Jutaan Orang di AS Masuk Islam Usai Tragedi 9/11

Banyak orang Amerika belajar mengenal Islam usai tragedi 9/11.

AP/Shafkat Anowar
Sejumlah umat Muslim melaksanakan shalat tarawih di Pusat Komunitas Muslim Chicago, Senin (12/4). Umat Muslim di AS tergolong multietnis dan nasionalitas. Tercatat jumlah umat Muslim Chicago mencapai angka 350 ribu jiwa atau lima persen dari populasi. Terdapat pula penganut Islam yang merupakan warga kulit putih AS dan Hispanik (keturunan latin). Namun, sejak lama Chicago terkenal sebagai wilayah konsentrasi kaum Muslim Afro-Amerika. Meski berbeda bahasa, adat maupun budaya, akan tetapi dalam beberapa kesempatan, terutama pada ibadah shalat serta aktivitas Ramadhan, satu sama lain akan menanggalkan perbedaan untuk bersatu di bawah panji kitab suci Alquran dan sunnah Nabi. Umat Muslim Chicago benar-benar menikmati perbedaan yang ada dan mempererat tali ukhuwah di saat bersamaan. (AP Photo/Shafkat Anowar)
Rep: Umar Mukhtar Red: Agung Sasongko

REPUBLIKA.CO.ID, WASHINGTON -- Serangan 11 September di Amerika Serikat oleh para ekstremis mengakibatkan beberapa hal. Sebab, setelah itu, banyak orang Amerika yang pertama kali mengenal Islam, dan justru memilih untuk masuk Islam.

Baca Juga

Misalnya, dalam rentang 2000 hingga 2010, Muslim di AS tumbuh dari sekitar 1 juta menjadi 2,6 juta. Ini menunjukkan kenaikan 67 persen dan menjadikannya agama dengan pertumbuhan tercepat di Amerika Serikat, menurut Sensus Agama non-pemerintah AS.

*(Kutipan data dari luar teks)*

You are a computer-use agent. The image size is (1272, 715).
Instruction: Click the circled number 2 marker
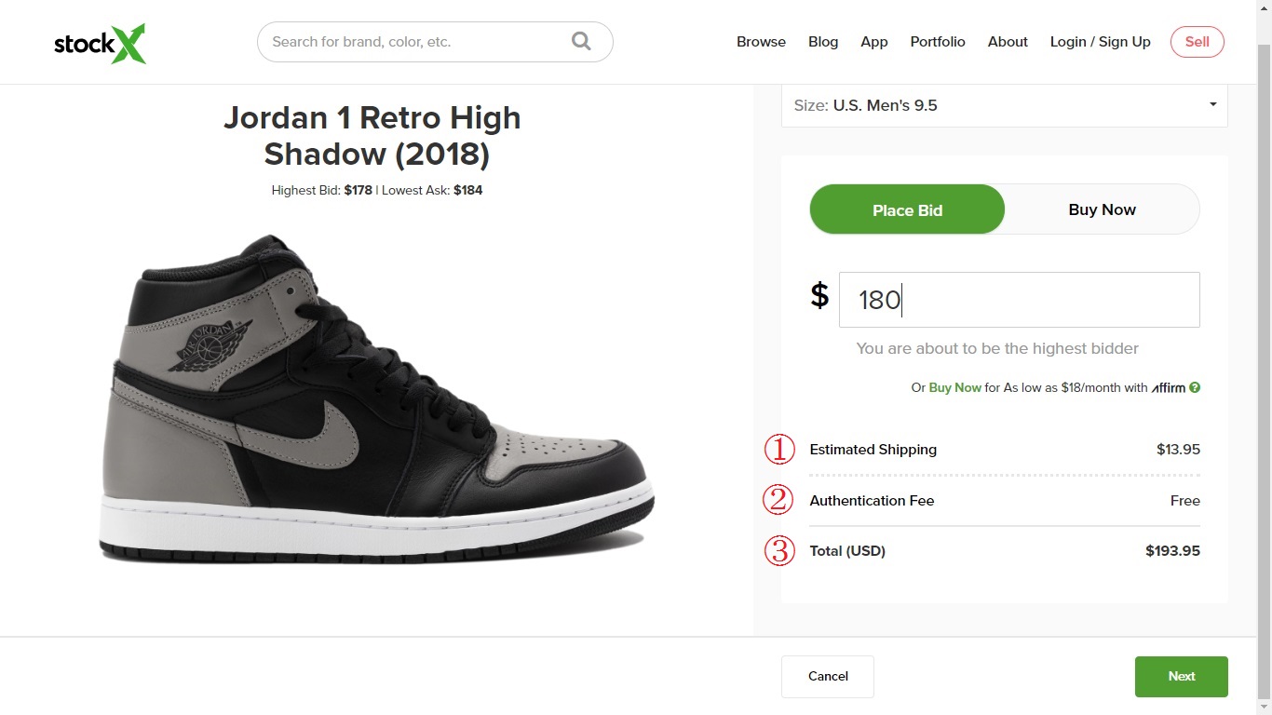click(778, 500)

Pada 2017, jumlah Muslim di AS diperkirakan mencapai 3,45 juta menurut riset Pew Research. Terlepas dari pertumbuhan ini, Muslim di Amerika Serikat hanya mewakili sekitar 1 persen dari populasi AS pada 2020, menurut temuan Lembaga Penelitian Agama Publik.

Sebagai perbandingan, orang Kristen membentuk sekitar 70 persen dari populasi, sementara 23 persen orang Amerika mengatakan mereka tidak berafiliasi dengan agama atau diidentifikasi sebagai ateis atau agnostik.

Dalam pemilihan AS 2020, CGTN mewawancarai aktivis Ohio dan Delegasi Konvensi Nasional Demokrat Cynthia Cox Ubaldo, yang masuk Islam setelah 11 September. Ubaldo mengatakan dia tertarik pada Islam saat dia meneliti serangan teroris oleh ekstremis Muslim.

 

 

Ketika dia belajar lebih banyak tentang prinsip-prinsip agama, dia menyadari bahwa itu adalah kebalikan dari apa yang diyakini oleh para teroris yang berpartisipasi dalam serangan 11 September. Setelah masuk Islam, Ubaldo menghadapi beberapa contoh diskriminasi, dan bahkan penyerangan, karena kepercayaan dan pakaiannya.

Lebih dari setengah orang dewasa Amerika yang disurvei oleh Pew Research pada 2019 merasa bahwa Muslim banyak didiskriminasi, dan 82 persen mengatakan Muslim menghadapi beberapa diskriminasi.

Profesor Ihsan Bagby dari Universitas Kentucky mengatakan, diskriminasi hanya membangun ketahanan di kalangan Muslim. "Anda menjadi lebih kuat dengan perlawanan. Saya pikir atmosfer anti-Muslim di segmen tertentu dari alun-alun sebenarnya telah membuat Muslim lebih religius," katanya.

Analis Data untuk Sensus Agama AS Dale Jones juga mengatakan, penganiayaan terkadang baik untuk kelompok agama dalam mendapatkan lebih banyak mualaf. "Jarang sekali oposisi menjadi alat yang sangat efektif dalam menghentikan pertumbuhan sebuah gerakan," kata Jones.

Sebagai seorang Muslim Amerika, Cynthia Cox Ubaldo mengatakan kepresidenan Donald Trump telah mendorong sentimen anti-Muslim yang lebih besar, dan dia merasakannya secara pribadi.